— START PAGE EXTRACT —
Digital signatures — blockchain and PKI

29.5.2018 / Falk Borgmann, Strategy Consultant, Deepshore GmbH

The purpose of PKI in distributed networks

A public-key infrastructure (PKI) gives us the ability to use an asynchronous procedure to sign, encrypt, and subsequently verify information. A certificate authority (CA) serves as an intermediary for these transactions and guarantees the authenticity of the public key, making it possible for a recipient of data to validate the transaction’s content. In addition to other possible scenarios, the loss of a private key or a compromised CA are the most critical risks. This raises the question of whether it would be possible to use blockchain technology to provide the functionality of a PKI and possibly also eliminate existing weaknesses.

What do signatures, encryption, and entire PKIs have to do with the blockchain? The two basic functions of a blockchain are to authenticate or process transactions in a distributed network securely, and without a master node. That sounds quite similar to the purpose of a PKI. So it appears worthy of further investigation.

Let’s take bitcoin as an example:

In a Bitcoin blockchain, we could view the public key of a PKI as the account number of a participant. The private key would then be more like the transaction authentication number (TAN) necessary for accessing the balance of the account. The accountholder who wishes to transfer money thus sends what amounts to their account number together with the transaction to the cluster. A big difference between using a PKI and how things work in a typical blockchain, however, revolves around establishing the true identify of participants. We’re not talking about the technical identification here, but rather the assurance that a specific person or organization is actually registered as belonging to a specific technical account. In other words, the public key of a bitcoin “account number” would represent an account whose true owner has not been identified beyond a doubt by any authority within the system. Transactions take place anonymously, even though trust in the processing of those transactions themselves is ensured by the system. The following explanations therefore explicitly ignore CA functionality, which ensures that a key can only be assigned to an actual person or institution. The focus here is exclusively on the technical processing/certification of a piece of data.

In the case of bitcoin, every participant knows the public key of the technical sender. That means every node, by means of consensus, is also theoretically able to carry out the role of the certificate authority and validate a transaction. An attack on a central CA is impossible, since the role of a CA is embedded in the blockchain itself and thus exists n-fold distributed throughout the entire cluster. The real question is instead whether a PKI or CA is even necessary in this case, or whether the theoretical model of a certified message/transaction (digital signature) isn’t in in fact already included in the standard functionality that forms the core of the blockchain. A PKI is based on the assumption that a trusted intermediary is capable of certifying a public key (by issuing a certificate). A blockchain is fundamentally built on mistrust — using the consensus mechanism to determine if and when a transaction is valid. The functionality of a signature that requires certification is thus unnecessary in a blockchain, making the existence of a CA superfluous in this particular use case.
— END PAGE EXTRACT —
• **TASK STATEMENT**: In the article on digital signatures, blockchain, and PKI, what does the private key correspond to in a Bitcoin blockchain?
— START EXTRACTED DATA —
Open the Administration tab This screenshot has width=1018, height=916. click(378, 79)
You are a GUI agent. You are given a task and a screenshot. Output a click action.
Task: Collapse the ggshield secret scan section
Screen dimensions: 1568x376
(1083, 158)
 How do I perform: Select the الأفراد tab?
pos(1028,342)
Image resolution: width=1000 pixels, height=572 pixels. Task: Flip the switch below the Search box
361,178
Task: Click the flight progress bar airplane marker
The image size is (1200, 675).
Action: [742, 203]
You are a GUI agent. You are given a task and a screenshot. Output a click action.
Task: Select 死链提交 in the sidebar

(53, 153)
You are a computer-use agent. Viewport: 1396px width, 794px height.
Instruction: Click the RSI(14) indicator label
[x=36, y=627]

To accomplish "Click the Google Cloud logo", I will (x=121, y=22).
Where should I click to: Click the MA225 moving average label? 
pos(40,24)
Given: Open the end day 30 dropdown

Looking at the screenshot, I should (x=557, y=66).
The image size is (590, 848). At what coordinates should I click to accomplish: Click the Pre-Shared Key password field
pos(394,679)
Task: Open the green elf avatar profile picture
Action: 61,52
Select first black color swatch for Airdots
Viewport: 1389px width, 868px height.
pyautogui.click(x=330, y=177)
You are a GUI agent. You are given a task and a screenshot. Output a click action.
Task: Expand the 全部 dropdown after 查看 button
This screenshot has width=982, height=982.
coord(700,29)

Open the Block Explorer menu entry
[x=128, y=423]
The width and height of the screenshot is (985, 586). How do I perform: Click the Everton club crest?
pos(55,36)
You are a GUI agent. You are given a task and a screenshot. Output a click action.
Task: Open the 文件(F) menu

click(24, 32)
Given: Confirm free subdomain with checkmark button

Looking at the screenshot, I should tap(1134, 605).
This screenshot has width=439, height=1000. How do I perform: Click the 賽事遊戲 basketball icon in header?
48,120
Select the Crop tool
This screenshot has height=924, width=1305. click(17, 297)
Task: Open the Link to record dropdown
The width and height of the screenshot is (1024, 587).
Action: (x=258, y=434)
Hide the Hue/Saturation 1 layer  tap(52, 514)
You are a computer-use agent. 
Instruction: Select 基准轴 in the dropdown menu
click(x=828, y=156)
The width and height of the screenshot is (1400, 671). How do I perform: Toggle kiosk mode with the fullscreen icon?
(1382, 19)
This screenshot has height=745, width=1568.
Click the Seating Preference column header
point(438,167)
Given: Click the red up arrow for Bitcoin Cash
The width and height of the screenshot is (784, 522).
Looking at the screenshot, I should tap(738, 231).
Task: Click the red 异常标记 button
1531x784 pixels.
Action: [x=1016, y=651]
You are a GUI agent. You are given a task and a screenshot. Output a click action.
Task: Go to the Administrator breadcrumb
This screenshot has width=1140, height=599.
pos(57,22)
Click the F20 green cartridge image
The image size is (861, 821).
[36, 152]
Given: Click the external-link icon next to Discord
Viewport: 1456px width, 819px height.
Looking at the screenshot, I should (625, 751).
— END EXTRACTED DATA —
• **RESULT OF THIS TASK**: The transaction authentication number (TAN) needed to access the account balance.